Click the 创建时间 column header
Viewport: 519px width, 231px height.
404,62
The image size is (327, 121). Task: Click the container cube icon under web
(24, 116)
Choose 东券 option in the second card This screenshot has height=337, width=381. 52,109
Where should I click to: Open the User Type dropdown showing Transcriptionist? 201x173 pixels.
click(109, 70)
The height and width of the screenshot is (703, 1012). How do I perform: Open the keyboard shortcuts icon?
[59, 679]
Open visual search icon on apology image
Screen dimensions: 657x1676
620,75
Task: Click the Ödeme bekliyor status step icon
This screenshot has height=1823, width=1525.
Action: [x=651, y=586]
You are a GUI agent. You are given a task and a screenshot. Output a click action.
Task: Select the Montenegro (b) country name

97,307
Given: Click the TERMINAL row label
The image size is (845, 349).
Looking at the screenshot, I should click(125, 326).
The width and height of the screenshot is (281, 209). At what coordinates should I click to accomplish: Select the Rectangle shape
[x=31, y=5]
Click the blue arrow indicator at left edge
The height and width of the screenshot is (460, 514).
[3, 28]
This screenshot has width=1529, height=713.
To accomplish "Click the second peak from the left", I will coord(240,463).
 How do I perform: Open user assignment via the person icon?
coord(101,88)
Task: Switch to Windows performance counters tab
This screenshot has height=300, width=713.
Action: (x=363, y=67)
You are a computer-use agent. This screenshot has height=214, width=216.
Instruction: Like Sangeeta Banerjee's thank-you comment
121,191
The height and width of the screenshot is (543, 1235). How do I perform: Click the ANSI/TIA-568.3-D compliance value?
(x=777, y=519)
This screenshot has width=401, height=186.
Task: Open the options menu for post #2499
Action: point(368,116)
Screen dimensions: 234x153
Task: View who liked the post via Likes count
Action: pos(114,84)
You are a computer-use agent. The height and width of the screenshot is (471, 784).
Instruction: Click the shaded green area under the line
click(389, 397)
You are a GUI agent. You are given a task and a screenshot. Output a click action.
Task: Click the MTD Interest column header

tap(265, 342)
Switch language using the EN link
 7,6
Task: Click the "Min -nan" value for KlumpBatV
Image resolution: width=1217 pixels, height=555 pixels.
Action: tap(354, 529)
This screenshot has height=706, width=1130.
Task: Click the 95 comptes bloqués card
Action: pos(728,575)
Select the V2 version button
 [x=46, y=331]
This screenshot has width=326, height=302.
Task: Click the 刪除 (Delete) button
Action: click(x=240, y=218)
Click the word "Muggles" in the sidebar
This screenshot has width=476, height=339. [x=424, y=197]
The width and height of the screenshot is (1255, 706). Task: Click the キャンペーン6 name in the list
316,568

» Directions:
From the first line to the last, return the data exactly.

» Answer area:
Click the 创建时间 column header
Viewport: 519px width, 231px height.
404,62
The image size is (327, 121). Task: Click the container cube icon under web
(24, 116)
Choose 东券 option in the second card This screenshot has height=337, width=381. 52,109
Where should I click to: Open the User Type dropdown showing Transcriptionist? 201x173 pixels.
click(109, 70)
The height and width of the screenshot is (703, 1012). How do I perform: Open the keyboard shortcuts icon?
[59, 679]
Open visual search icon on apology image
Screen dimensions: 657x1676
620,75
Task: Click the Ödeme bekliyor status step icon
This screenshot has height=1823, width=1525.
Action: [x=651, y=586]
You are a GUI agent. You are given a task and a screenshot. Output a click action.
Task: Select the Montenegro (b) country name

97,307
Given: Click the TERMINAL row label
The image size is (845, 349).
Looking at the screenshot, I should click(125, 326).
The width and height of the screenshot is (281, 209). At what coordinates should I click to accomplish: Select the Rectangle shape
[x=31, y=5]
Click the blue arrow indicator at left edge
The height and width of the screenshot is (460, 514).
[3, 28]
This screenshot has width=1529, height=713.
To accomplish "Click the second peak from the left", I will coord(240,463).
 How do I perform: Open user assignment via the person icon?
coord(101,88)
Task: Switch to Windows performance counters tab
This screenshot has height=300, width=713.
Action: (x=363, y=67)
You are a computer-use agent. This screenshot has height=214, width=216.
Instruction: Like Sangeeta Banerjee's thank-you comment
121,191
The height and width of the screenshot is (543, 1235). How do I perform: Click the ANSI/TIA-568.3-D compliance value?
(x=777, y=519)
This screenshot has width=401, height=186.
Task: Open the options menu for post #2499
Action: point(368,116)
Screen dimensions: 234x153
Task: View who liked the post via Likes count
Action: pos(114,84)
You are a computer-use agent. The height and width of the screenshot is (471, 784).
Instruction: Click the shaded green area under the line
click(389, 397)
You are a GUI agent. You are given a task and a screenshot. Output a click action.
Task: Click the MTD Interest column header

tap(265, 342)
Switch language using the EN link
 7,6
Task: Click the "Min -nan" value for KlumpBatV
Image resolution: width=1217 pixels, height=555 pixels.
Action: tap(354, 529)
This screenshot has height=706, width=1130.
Task: Click the 95 comptes bloqués card
Action: pos(728,575)
Select the V2 version button
 [x=46, y=331]
This screenshot has width=326, height=302.
Task: Click the 刪除 (Delete) button
Action: click(x=240, y=218)
Click the word "Muggles" in the sidebar
This screenshot has width=476, height=339. [x=424, y=197]
The width and height of the screenshot is (1255, 706). Task: Click the キャンペーン6 name in the list
316,568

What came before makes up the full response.